[Task description]
Among the lines below, which ones contain the word "agent"? Copy every such line.

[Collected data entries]
*** Begin section ***

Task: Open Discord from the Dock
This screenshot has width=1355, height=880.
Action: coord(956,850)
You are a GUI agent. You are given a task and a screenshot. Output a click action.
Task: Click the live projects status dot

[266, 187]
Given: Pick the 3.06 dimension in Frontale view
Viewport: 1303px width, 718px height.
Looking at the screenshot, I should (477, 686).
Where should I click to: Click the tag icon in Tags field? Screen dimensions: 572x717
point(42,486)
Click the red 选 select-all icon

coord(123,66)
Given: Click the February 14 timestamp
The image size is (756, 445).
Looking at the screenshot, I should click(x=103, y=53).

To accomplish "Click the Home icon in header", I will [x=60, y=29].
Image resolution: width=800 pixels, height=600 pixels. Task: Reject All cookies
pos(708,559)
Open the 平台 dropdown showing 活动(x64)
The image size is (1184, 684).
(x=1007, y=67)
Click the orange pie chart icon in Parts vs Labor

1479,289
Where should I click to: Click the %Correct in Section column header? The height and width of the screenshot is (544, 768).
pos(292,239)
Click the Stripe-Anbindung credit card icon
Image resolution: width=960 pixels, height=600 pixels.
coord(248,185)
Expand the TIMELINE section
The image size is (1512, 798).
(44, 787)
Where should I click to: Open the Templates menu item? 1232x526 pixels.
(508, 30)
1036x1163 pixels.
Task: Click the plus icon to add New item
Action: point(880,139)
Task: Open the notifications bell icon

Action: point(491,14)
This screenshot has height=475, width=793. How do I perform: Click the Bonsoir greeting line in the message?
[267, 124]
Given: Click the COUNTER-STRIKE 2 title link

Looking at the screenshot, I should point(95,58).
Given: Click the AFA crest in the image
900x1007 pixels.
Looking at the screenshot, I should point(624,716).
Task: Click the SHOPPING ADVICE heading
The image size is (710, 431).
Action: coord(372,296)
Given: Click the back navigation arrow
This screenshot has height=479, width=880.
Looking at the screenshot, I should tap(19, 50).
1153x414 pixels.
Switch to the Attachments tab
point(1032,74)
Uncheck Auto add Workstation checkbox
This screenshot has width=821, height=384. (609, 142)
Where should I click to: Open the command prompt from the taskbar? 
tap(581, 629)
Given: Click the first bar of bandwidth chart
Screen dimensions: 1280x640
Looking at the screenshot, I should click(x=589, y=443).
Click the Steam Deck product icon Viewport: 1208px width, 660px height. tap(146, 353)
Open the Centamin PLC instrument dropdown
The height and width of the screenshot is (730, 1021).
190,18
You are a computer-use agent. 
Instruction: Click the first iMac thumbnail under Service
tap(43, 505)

*** End section ***

[Solution to this problem]
You are a GUI agent. You are given a task and a screenshot. Output a click action.
You are a computer-use agent. 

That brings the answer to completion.